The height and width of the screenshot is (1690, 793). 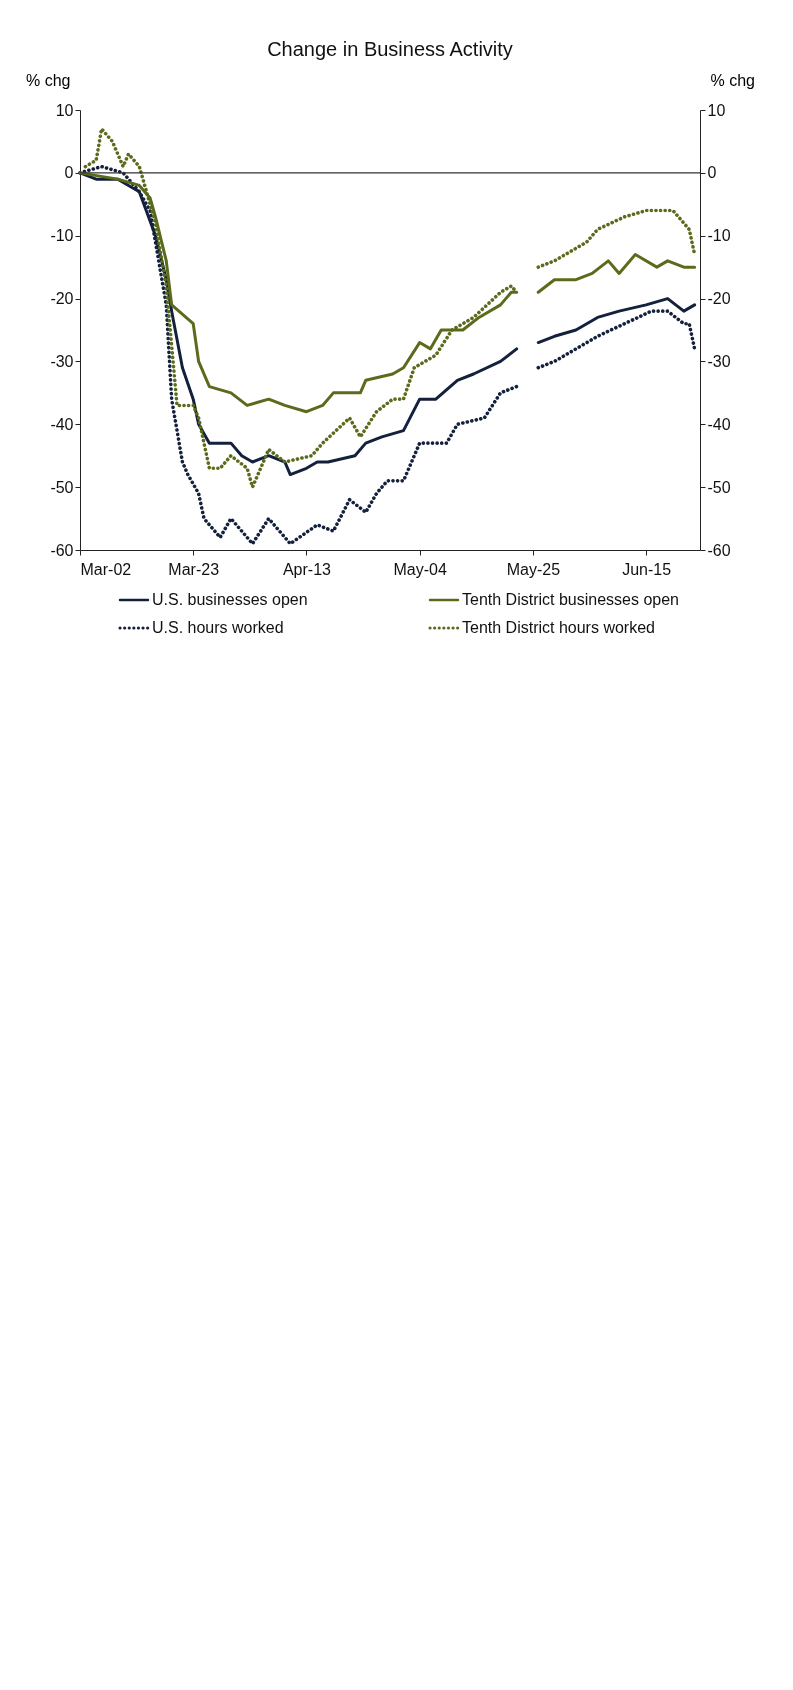 I want to click on x-tick-label: Jun-15, so click(x=647, y=569).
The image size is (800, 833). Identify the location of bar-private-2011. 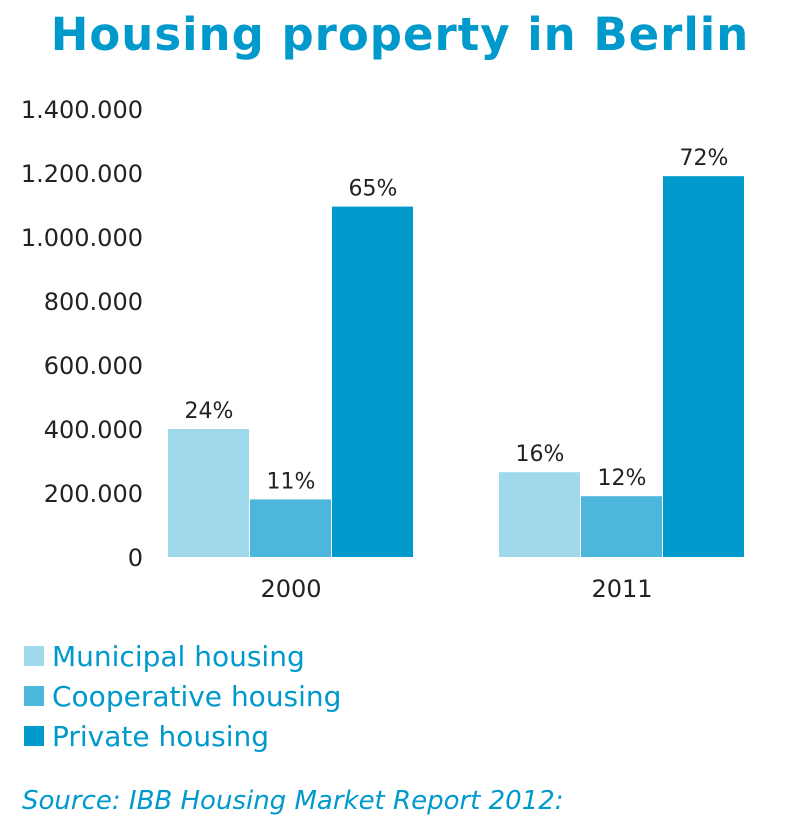
(704, 366).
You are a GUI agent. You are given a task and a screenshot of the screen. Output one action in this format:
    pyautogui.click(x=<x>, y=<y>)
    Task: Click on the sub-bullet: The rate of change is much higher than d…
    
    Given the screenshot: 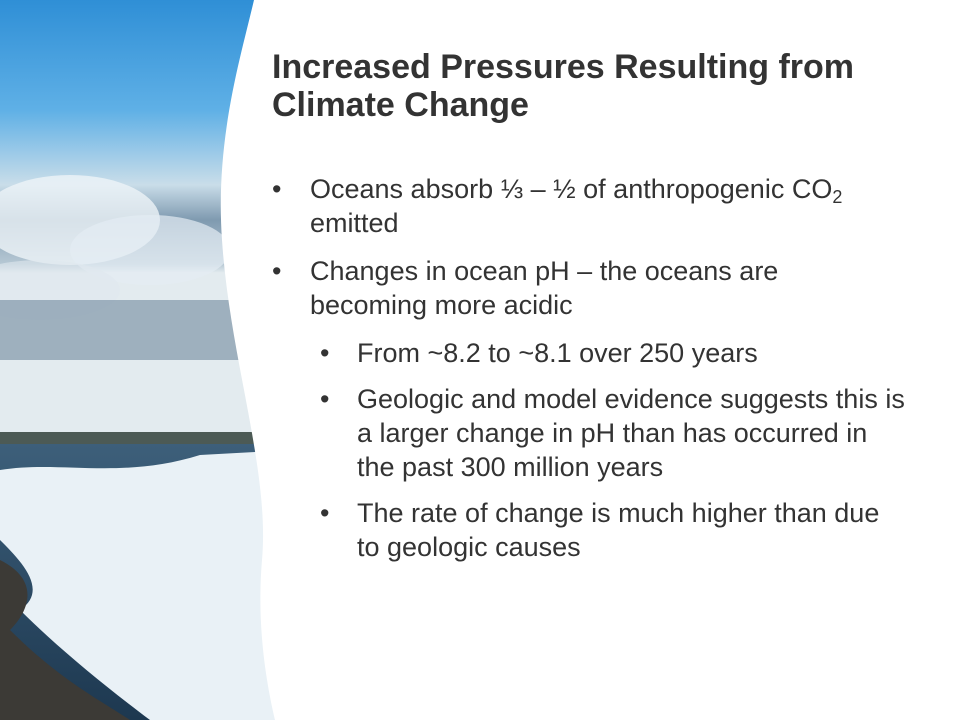 What is the action you would take?
    pyautogui.click(x=614, y=530)
    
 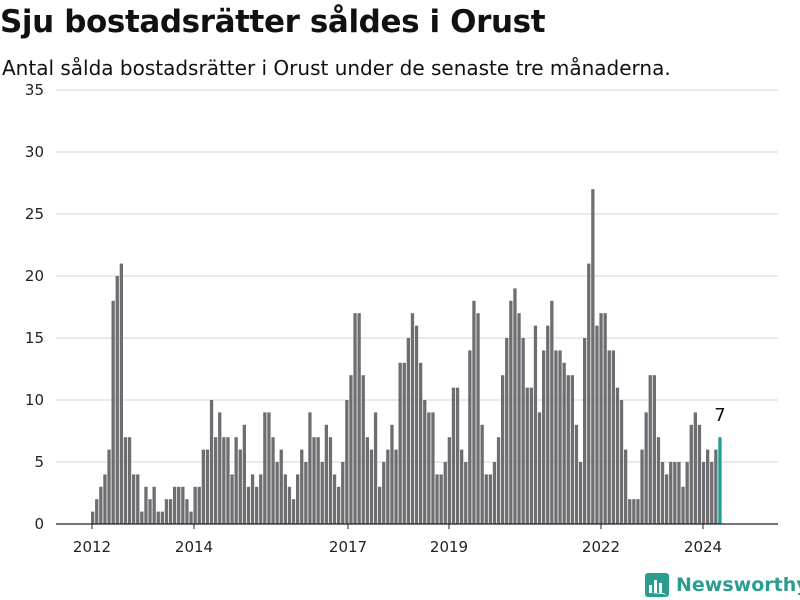 What do you see at coordinates (34, 400) in the screenshot?
I see `y-tick-label: 10` at bounding box center [34, 400].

::::

- What you need to do: Reproduce the part of the listing that opens with the line containing "The image size" and closes with the line containing "(704, 366).", request included, with every coordinate in the answer shifted by -63. Leave the pictures out.

- Response to the exercise:
The image size is (800, 833). Identify the location of bar-private-2011. 
(641, 303).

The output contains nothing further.